Thomas E. Perez, Assistant Attorney General for the Civil Rights Division, U.S. Department of Justice
Michael H. Posner, Assistant Secretary for Democracy, Human Rights and Labor, U.S. Department of State
Wade Henderson, President and Chief Executive Officer, Leadership Conference on Civil Rights
Elisa Massimino, President and Chief Executive Officer, Human Rights First

The hearing is open to the public. Please feel free to pass this information along to others who may be interested in attending.



Note: Senator Richard Durbin is the Chairman of the Senate Subcommittee on Human Rights and the Law. The Subcommittee has held hearings on genocide, child soldiers, human trafficking, rape as a weapon of war, crimes against humanity, internet freedom, U.S. enforcement of human rights law, the “material support” bar, the human rights responsibilities of extractive industries, and mental illness in U.S. prisons. Chairman Durbin and Senator Tom Coburn, the Subcommittee’s ranking member, have introduced and secured the enactment of bipartisan legislation that allows the government to prosecute serious human rights violators who have participated in genocide, engaged in human trafficking, or recruited child soldiers anywhere in the world.
 
Where is this gathering at? I'm really losing all my patience and hope. Can derivative asylees go to the meeting too?
 
Those of you living around DC,Virginia or Maryland should go and make our voice heard in this hearing. It is totally unfair and unjust what is being done to us. The spirit of the law is totally misconstrued and we became victims of this misconception.

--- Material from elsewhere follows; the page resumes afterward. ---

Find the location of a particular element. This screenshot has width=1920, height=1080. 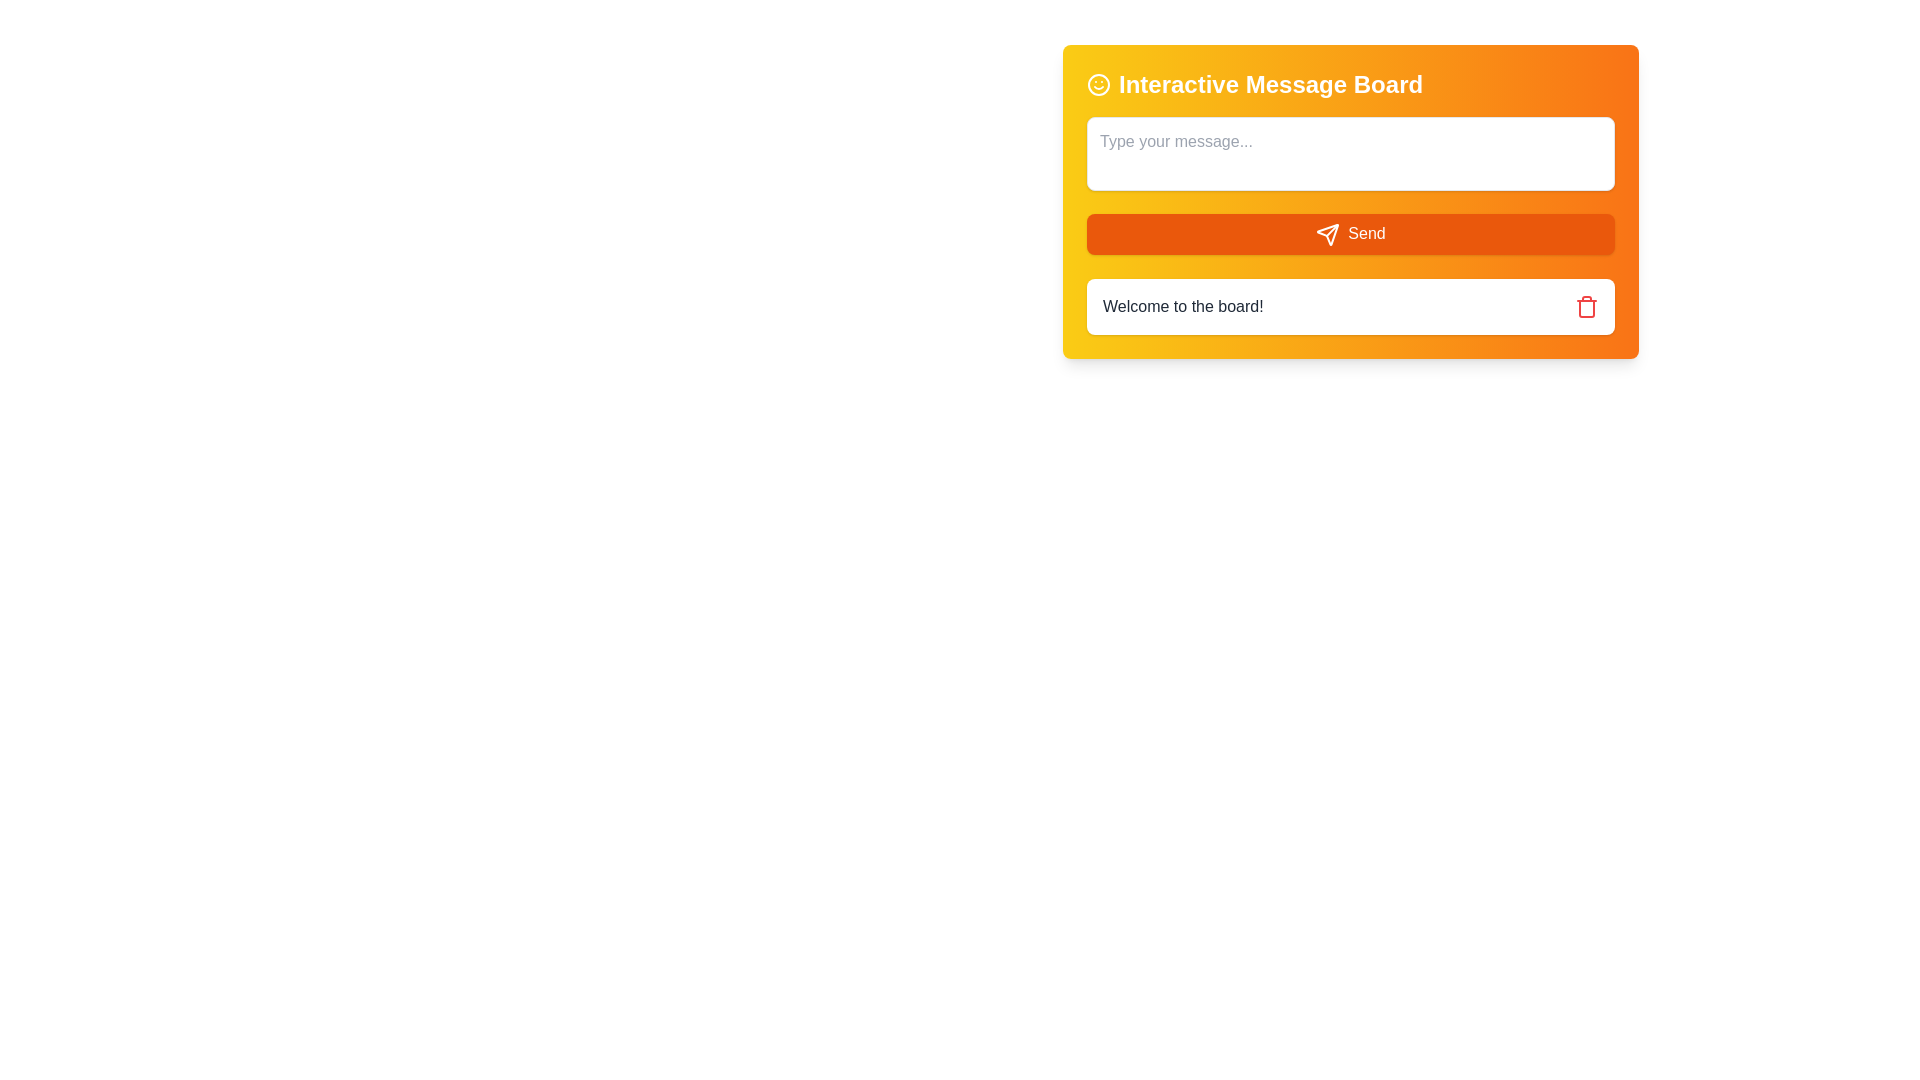

the decorative smiley icon located to the immediate left of the 'Interactive Message Board' text, which emphasizes the interactive theme of the board is located at coordinates (1098, 83).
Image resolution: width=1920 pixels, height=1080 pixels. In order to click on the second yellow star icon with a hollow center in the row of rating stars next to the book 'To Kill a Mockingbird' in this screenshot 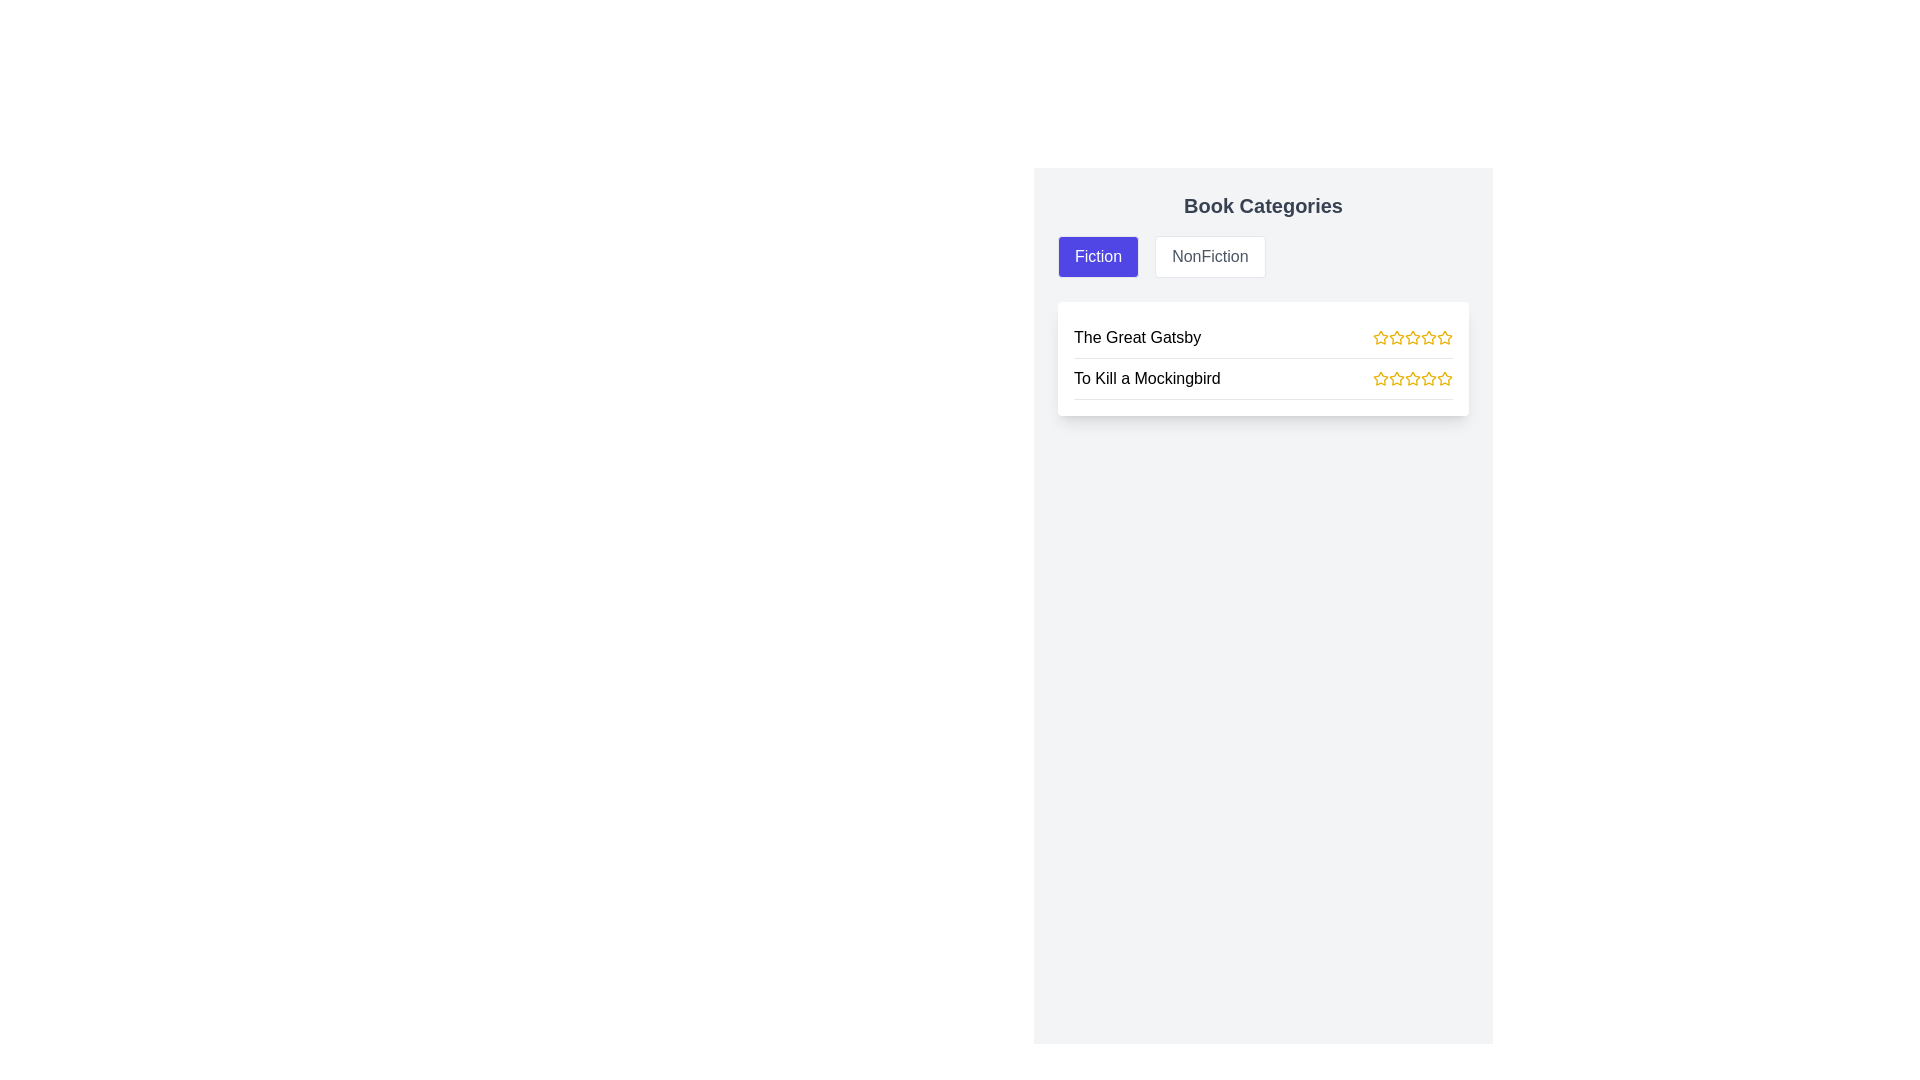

This is a golden opprtunity to make our voice heard. The DHS secreatary is dragging her feet to apply the waiver authority given to her and she always say we are working on it. It is almost a year since she took the post and she is doing things the way her predecessor used to do it. Where is the change Obama has vowed to bring. How on earth can it take 2 years to implement a guidance? Sometimes it is unbelievable to me to see such a bureaucracy here in the US. They know for sure we have got nothing to do with Terrorism ... ahhh it is sickening ..they didn't even give us the opprtunity to defend ourselves to go to court and prove that we are not what they call us.
 
Where is this gathering at? I'm really losing all my patience and hope. Can derivative asylees go to the meeting too?


The Walker,

I don't think there is a problem if you want to attend the hearing. If you have the chance please go there and get our voice heard. What they are doing is a complete miscarriage of justice. This is not the United States that the founding fathers fought for. This is a country of justice had it not been for some lunatics in DHS who are not willing and able to use the authority given to them by the Congress.
 
Perhaps someone could make an effort to spread the word around in other immigration forums too?

Btw, how do you submit your written testimony?
 
The walker,

I sent my written testimony to the email address posted by asylee_1999.
Please let us exert some effort to get this thing done, things will move at glacial pace if we sit back and wait for others to speak on our behalf. We have to push Senators like, Leahy and Kyl to introduce a new legislation early next year.

I am not comfortable with idea of bringing the issue with the Comprhensive Immigration Reform (which will obviously take long time to be signed in to law), if at all it is going to happen. Our case is far from the CIR.
 
Just submitted my father's written statement. Hope it all works for us.
 
I only live 2 hrs away but I can't be there. I tried to make it but it just didn't work out.
 
Asylee_1999,

Please go there and let us know the outcome.
But this hearing is on human rights issue not on " material support", is it possible to raise our issue in this hearing?
 
So what do we do now? Write letters to Senators? Governors?